HV – Un projet de recherche impliquant l’utilisation d’animaux ne peut démarrer qu’après avoir obtenu l’autorisation du Ministère de l’Enseignement Supérieur, de la Recherche et de l’Innovation. Les agents qui manipulent les animaux doivent avoir les compétences correspondant à leur niveau d’intervention. Ils doivent aussi suivre des formations continues pour maintenir et actualiser leurs compétences. Les expérimentations animales ne peuvent être réalisées que dans des locaux agréés qui font l’objet d’une visite approfondie par les inspecteurs vétérinaires départementaux. L’agrément des locaux, qui dépend du Ministère de l’Agriculture et de l’Alimentation, n’est valable que pour 6 ans. Les animaux destinés à être utilisés dans les procédures expérimentales doivent provenir d’éleveurs et de fournisseurs agréés.
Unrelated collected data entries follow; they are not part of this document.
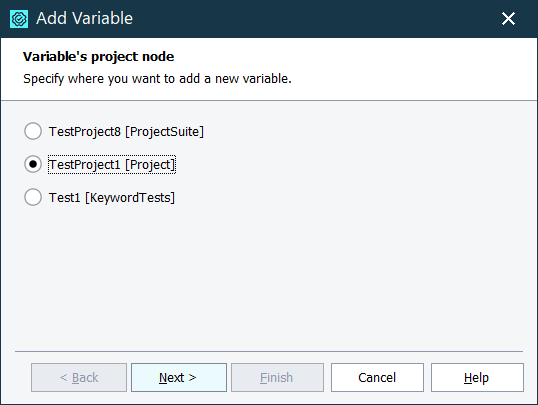
Task: Cancel adding the variable
Action: [x=377, y=377]
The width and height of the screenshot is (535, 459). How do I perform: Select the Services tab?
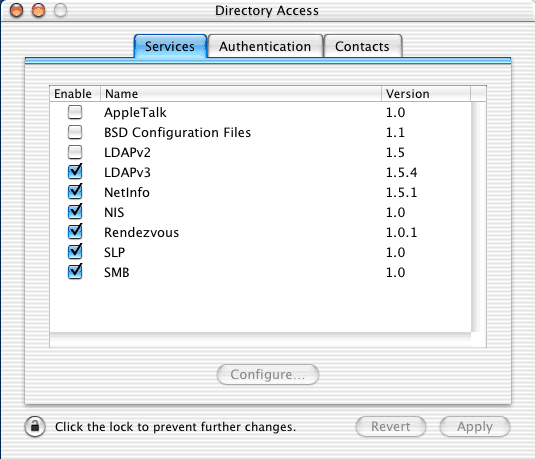(x=170, y=46)
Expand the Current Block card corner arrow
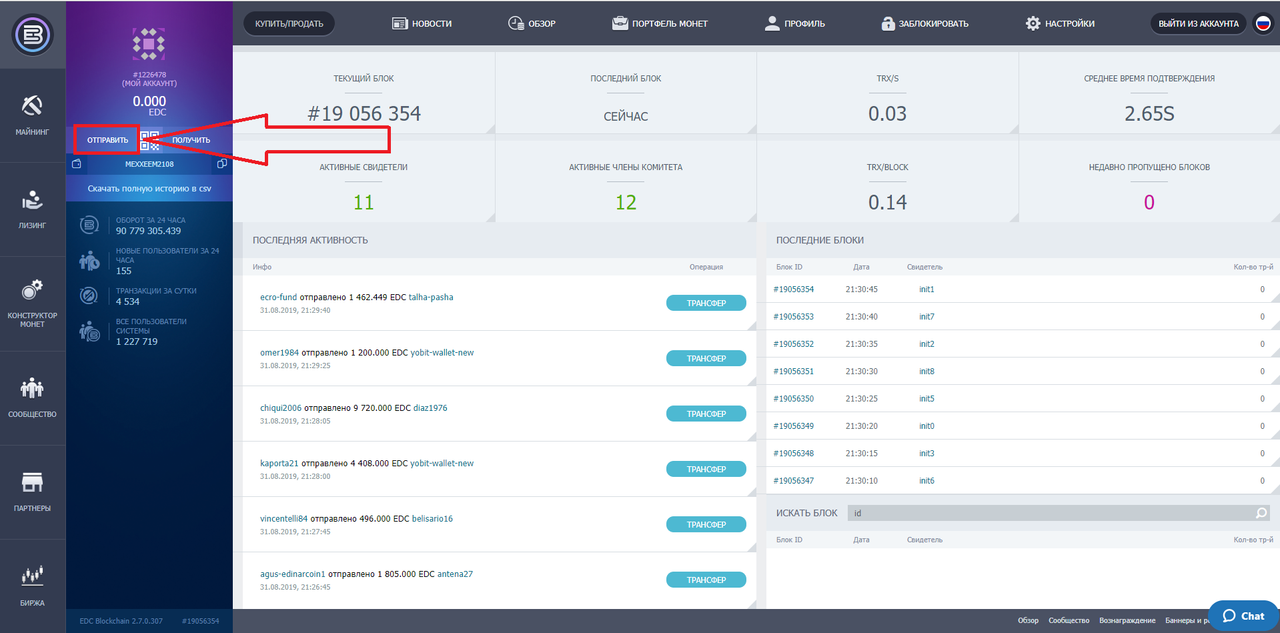This screenshot has width=1280, height=633. coord(488,128)

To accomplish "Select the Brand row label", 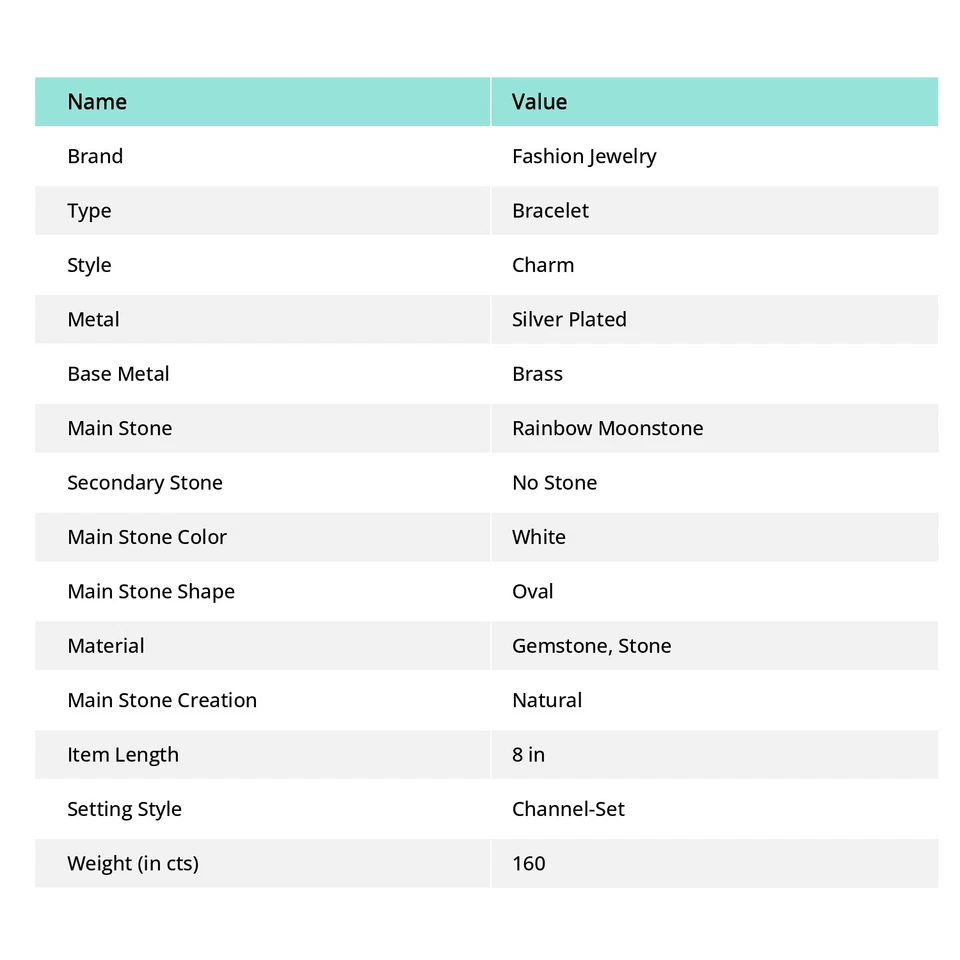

L’expérimentateur doit choisir les espèces les moins susceptibles de ressentir de la douleur, de la souffrance ou de l’angoisse. Il doit enfin utiliser le nombre minimal d’animaux pour obtenir des résultats fiables. De fait, on constate en France une diminution significative du nombre d’animaux utilisés en recherche, qui est passé de 4,8 millions en 1984 à 1,9 million en 2017.

RSS  Quelle est la fonction des comités d’éthique en expérimentation animale?
HV – Tout projet de recherche impliquant l’utilisation d’animaux vivants doit faire l’objet d’une demande d’autorisation préalable. Les Comités d’Ethique en Expérimentation Animale (CEEA) sont reconnus comme autorité compétente pour l’évaluation éthique des demandes. Il existe en France 126 CEEA dont le Comité Normand, le CENOMEXA, qui fut l’un des tout premiers CEEA mis en place. Chaque comité est constitué de vétérinaires, de chercheurs, d’expérimentateurs, d’animaliers et de personnes du corps social témoignant d’un intérêt pour la protection animale. Toutes les demandes d’autorisation de projet sont évaluées de manière rigoureuse avec le souci constant d’aider les chercheurs à mettre en oeuvre de la règle des 3R.